> _Your instructions_:
Convert the records below into a numbered list without blank lines, and leave the pictures out of the result.

Stored records:

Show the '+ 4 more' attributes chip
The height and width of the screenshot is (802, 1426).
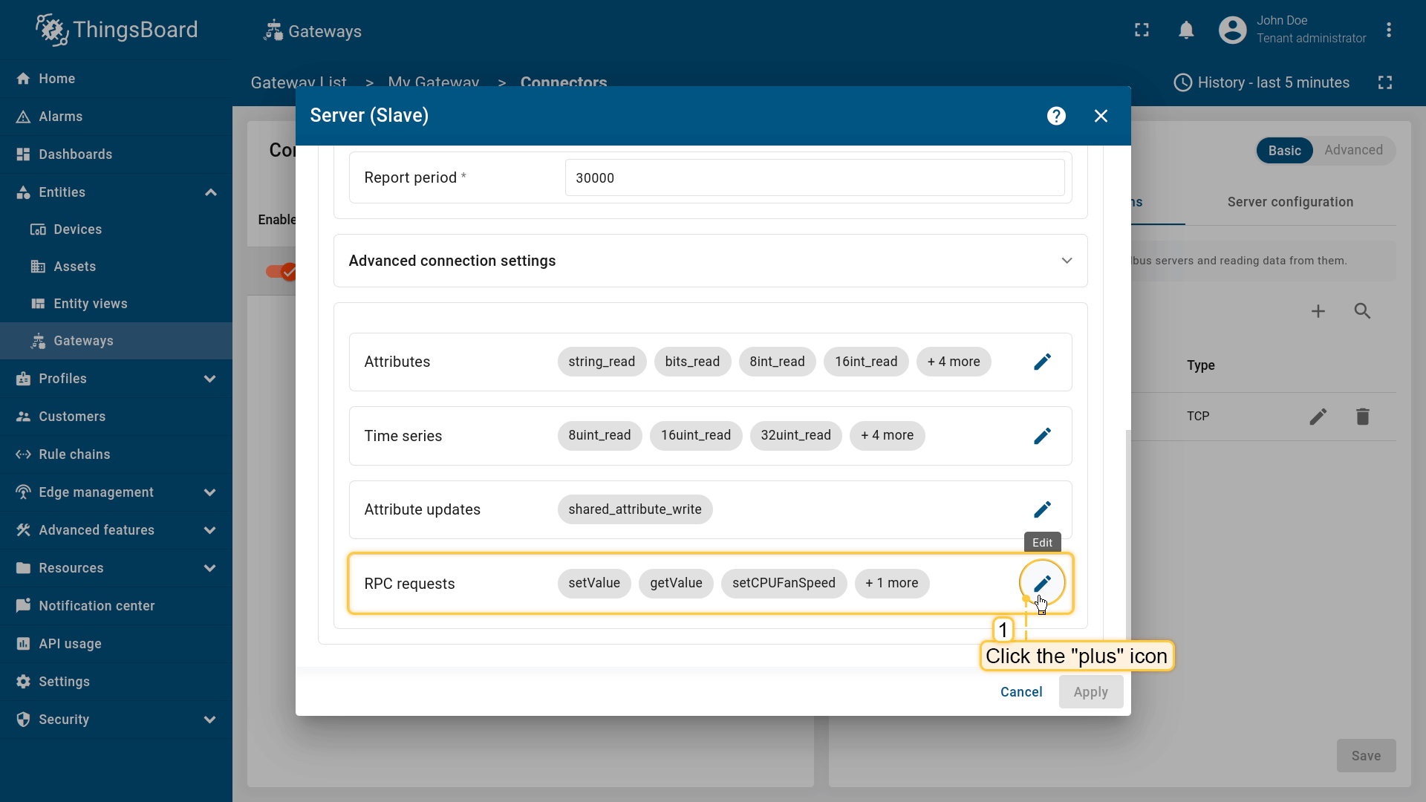tap(953, 362)
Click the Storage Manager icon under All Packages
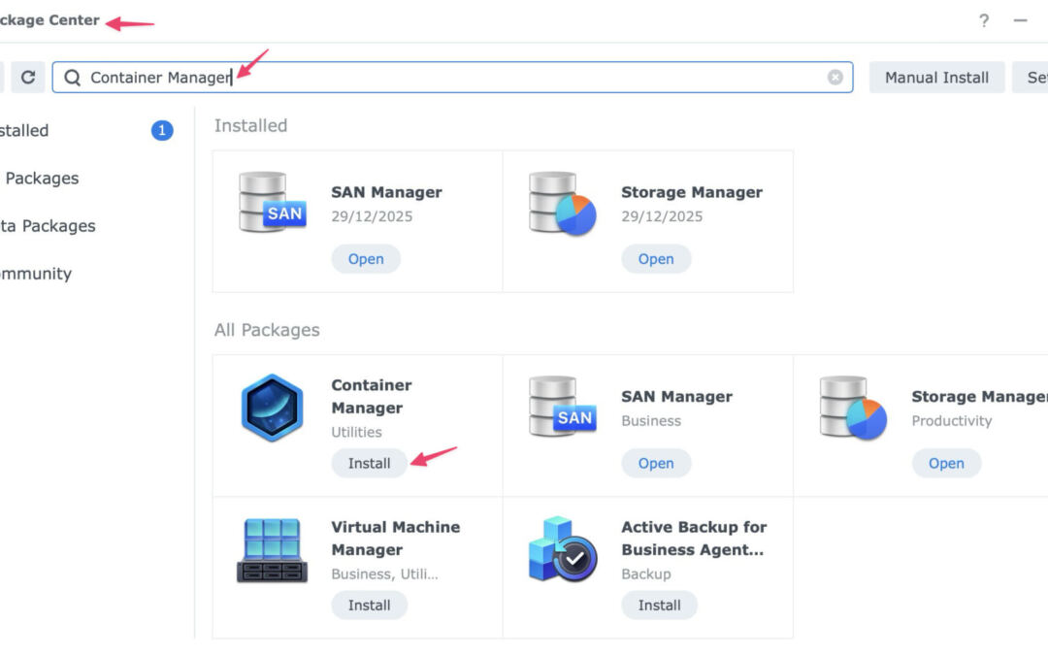Image resolution: width=1048 pixels, height=655 pixels. 853,408
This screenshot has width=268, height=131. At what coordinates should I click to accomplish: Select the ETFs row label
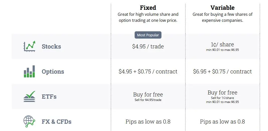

> _Expected answer_:
1. Show the '+ 4 more' attributes chip
2. The height and width of the screenshot is (802, 1426).
3. tap(953, 362)
4. Click the Storage Manager icon under All Packages
5. Image resolution: width=1048 pixels, height=655 pixels. 853,408
6. This screenshot has width=268, height=131. At what coordinates should I click to accomplish: Select the ETFs row label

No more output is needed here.